Information Technology

The attempt to close down Wikileaks revealed genuine areas of vulnerability for Wikileaks and any other operation that wants to operate with impunity:

  • The DNS structure itself
  • Payment systems
  • Service providers (like Amazon)
  • Physical location

The very idea that US government can control the Internet for its own ends is worrying to many people, not necessarily because of the present situation, but because of situations that may arise in the future.

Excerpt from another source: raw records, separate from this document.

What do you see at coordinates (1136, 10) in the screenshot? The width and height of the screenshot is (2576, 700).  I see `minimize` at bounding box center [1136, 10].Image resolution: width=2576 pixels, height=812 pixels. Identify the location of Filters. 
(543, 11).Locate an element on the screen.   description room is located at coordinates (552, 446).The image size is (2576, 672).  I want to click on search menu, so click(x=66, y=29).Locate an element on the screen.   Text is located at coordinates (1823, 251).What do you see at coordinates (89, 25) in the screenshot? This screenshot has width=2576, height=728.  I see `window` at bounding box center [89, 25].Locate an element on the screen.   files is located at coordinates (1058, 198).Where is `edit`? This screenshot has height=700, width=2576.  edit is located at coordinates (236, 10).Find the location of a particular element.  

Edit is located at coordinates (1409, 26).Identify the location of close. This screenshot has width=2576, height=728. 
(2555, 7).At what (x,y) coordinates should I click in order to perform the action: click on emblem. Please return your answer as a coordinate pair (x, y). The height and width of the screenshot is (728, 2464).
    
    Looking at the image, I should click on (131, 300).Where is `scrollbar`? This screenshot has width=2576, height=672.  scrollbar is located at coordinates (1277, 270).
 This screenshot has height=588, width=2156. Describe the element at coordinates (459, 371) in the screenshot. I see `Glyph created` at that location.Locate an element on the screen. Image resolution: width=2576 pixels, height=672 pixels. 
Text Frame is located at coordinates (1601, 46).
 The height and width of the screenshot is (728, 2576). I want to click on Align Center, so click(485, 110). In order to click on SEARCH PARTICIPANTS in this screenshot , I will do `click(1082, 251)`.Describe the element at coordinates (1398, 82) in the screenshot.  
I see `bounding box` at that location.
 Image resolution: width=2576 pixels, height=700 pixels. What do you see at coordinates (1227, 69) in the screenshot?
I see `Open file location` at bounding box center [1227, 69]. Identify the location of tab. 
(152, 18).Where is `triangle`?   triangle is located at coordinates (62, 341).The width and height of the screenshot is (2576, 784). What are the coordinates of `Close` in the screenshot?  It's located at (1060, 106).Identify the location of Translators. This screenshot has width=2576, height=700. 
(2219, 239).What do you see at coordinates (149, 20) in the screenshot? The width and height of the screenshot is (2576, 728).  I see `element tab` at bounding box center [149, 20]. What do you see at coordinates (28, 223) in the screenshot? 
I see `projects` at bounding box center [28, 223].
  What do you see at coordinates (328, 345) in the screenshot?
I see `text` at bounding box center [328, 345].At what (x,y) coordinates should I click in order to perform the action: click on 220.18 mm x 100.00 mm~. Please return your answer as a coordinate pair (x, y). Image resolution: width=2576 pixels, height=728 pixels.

The natural reaction is to create a secure virtual infrastructure that makes such action impossible. This is probably achievable with a series of technical innovations. (Whether it is will determine the course of history) The innovations would include:

  • A DNS based on peer-to-peer technology (which would be impossible to close by closing any node)
  • Physical mesh networks (so that it would be very difficult to disconnect any individual node).
  • Regularly encrypted traffic
  • Peer-to-peer payment systems (circumventing major clearing operations like Visa and Mastercard)
  • Cloud services (like EC2) that are anonymized

It would also require some minimal legal protection for such systems. That, in turn, requires a government that will champion the kind of freedom that Wikileaks seeks. Whether such a a government will step forward is hard to know, but if any, Iceland is probably the candidate.

We will probably see such innovations come to pass – provoked by the current confrontation.

It’s A Far Wider Conflict Than You Imagine

The infowar is real, but the protagonists are not as I have thus far described them. The US may be sore right now with Wikileaks, but this is about power structures. The US government is merely one of the power structures that is under the threat of “looser transparency” Almost all governments are under the same threat. Corporations that base their business models on corruption and extreme lobbying are also under threat. It may even be that the current world economic systems (national currencies and the world banking system) will be challenged.

The last great info war was enabled by the introduction of printing. It gave rise to a whole host of effects that were unpredictable at the time, but logical in retrospect. Its revolutionary nature was not appreciated at all at the time. However the following consequences can be laid at its door:

The schism in the Roman Church, the fall of the monarchies of Europe, the rise of democracy; the introduction of paper money, modern banking, insurance, limited companies, stock markets and other financial markets and much greater international trade; the birth of newspapers, literacy, the publishing industry and universal education.

This infowar did not begin with Julian Assange and Wikileaks, it began with Tim Berners Lee.

The previous infowar did not begin with Martin Luther and his Ninety-Five Theses, it began with Johannes Gutenberg.

Ultimately, it seems inevitable that other power structures will be drawn into battles in this war: the governments of China, Russia and Iran, for example.